When this branch returns, hw_atl2_hw_fl3l4_set() simply propagates
the error and skips the ART write, so the device is left with the new
L3 filter enabled (refcount 1) but no ART entry referencing its tag,
the old ART entry still pointing at the now-cleared old L3 tag, and
the user's previously-installed working rule effectively destroyed.

Userspace receives an error and will not call the disable path, so
the new L3 slot stays leaked. With only HW_ATL2_RPF_L3L4_FILTERS
slots per family, repeated failures rapidly exhaust the pool.

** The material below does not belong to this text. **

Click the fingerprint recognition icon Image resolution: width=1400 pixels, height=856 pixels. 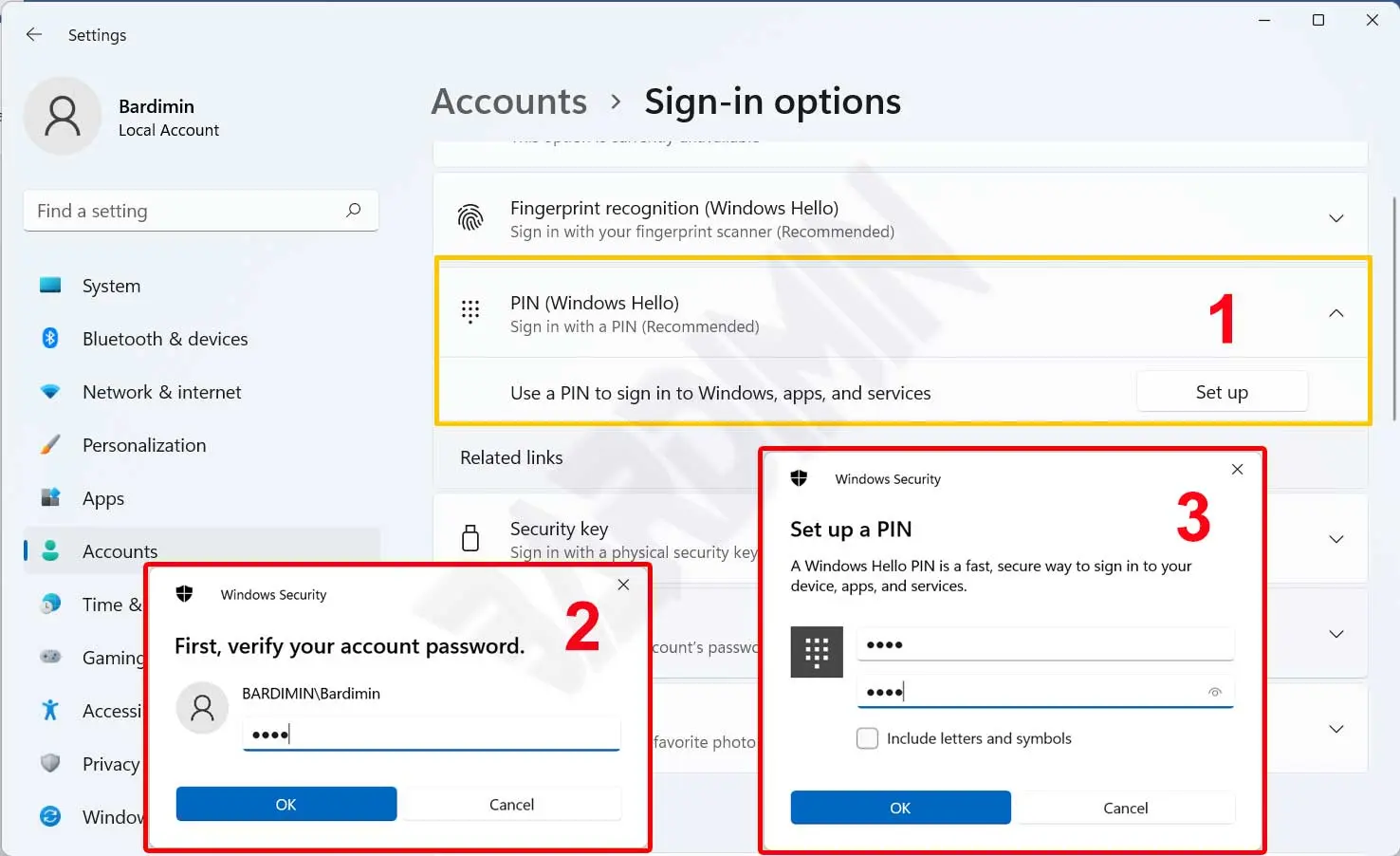[x=470, y=218]
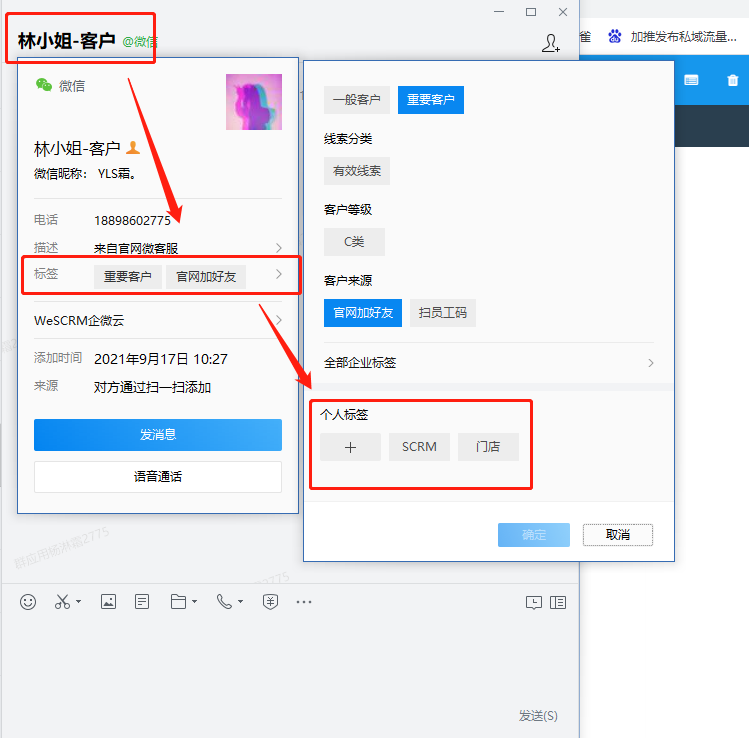749x738 pixels.
Task: Click the yen payment shield icon
Action: pos(270,602)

Could this path roll back the L3-side state (and refcounts) before
returning?

As a separate question, the L3 path uses:

    if (l3_idx < 0)
        return l3_idx;

while the L4 path overwrites the more specific value with -EINVAL:

    if (l4_idx < 0)
        return -EINVAL;

Should the L4 path also propagate l4_idx so userspace can distinguish
-ENOSPC from -EINVAL?

> +
> +		if (priv->l3l4_filters[data->location].l4_index != l4_idx)
> +			hw_atl2_rxf_l4_get(self, &priv->l4_filters[l4_idx],
> +					   l4_idx, &l4);
> +	}

[ ... ]

> +static int hw_atl2_hw_fl2_set(struct aq_hw_s *self,
> +			      struct aq_rx_filter_l2 *data)
> +{

[ ... ]

> +	tag = hw_atl2_filter_tag_get(priv->etype_policy,
> +				     priv->etype_filter_tag_top,
> +				     action);
> +
> +	if (tag < 0)
> +		return -ENOSPC;
> +
> +	req_tag |= tag << HW_ATL2_RPF_TAG_ET_OFFSET;
> +	hw_atl2_rpf_etht_flr_tag_set(self, tag, location);
> +	index = priv->art_base_index + HW_ATL2_RPF_ET_PCP_USER_INDEX +
> +		data->location;
> +	hw_atl2_act_rslvr_table_set(self, index, req_tag, mask, action);
> +
> +	hw_atl_rpf_etht_flr_en_set(self, 1U, location);
> +
> +	return aq_hw_err_from_flags(self);
> +}

[Medium]
Once hw_atl2_filter_tag_get() succeeds, the etype_policy slot's usage
count has been incremented. After that point this function still has
two ways to return an error without releasing that tag:

  - hw_atl2_act_rslvr_table_set() may return an error (semaphore poll
    timeout) — its return value is ignored here, but
  - aq_hw_err_from_flags(self) at the end can return -ENXIO or -EIO if
    AQ_HW_FLAG_ERR_UNPLUG / AQ_HW_FLAG_ERR_HW have been set during the
    register writes above.

Because HW_ATL2_RPF_ETYPE_TAGS is small (7), repeated transient HW
errors would gradually permanently exhaust the etype tag pool until
no L2 filter can be installed. Should a failure path here call
hw_atl2_filter_tag_put() before returning?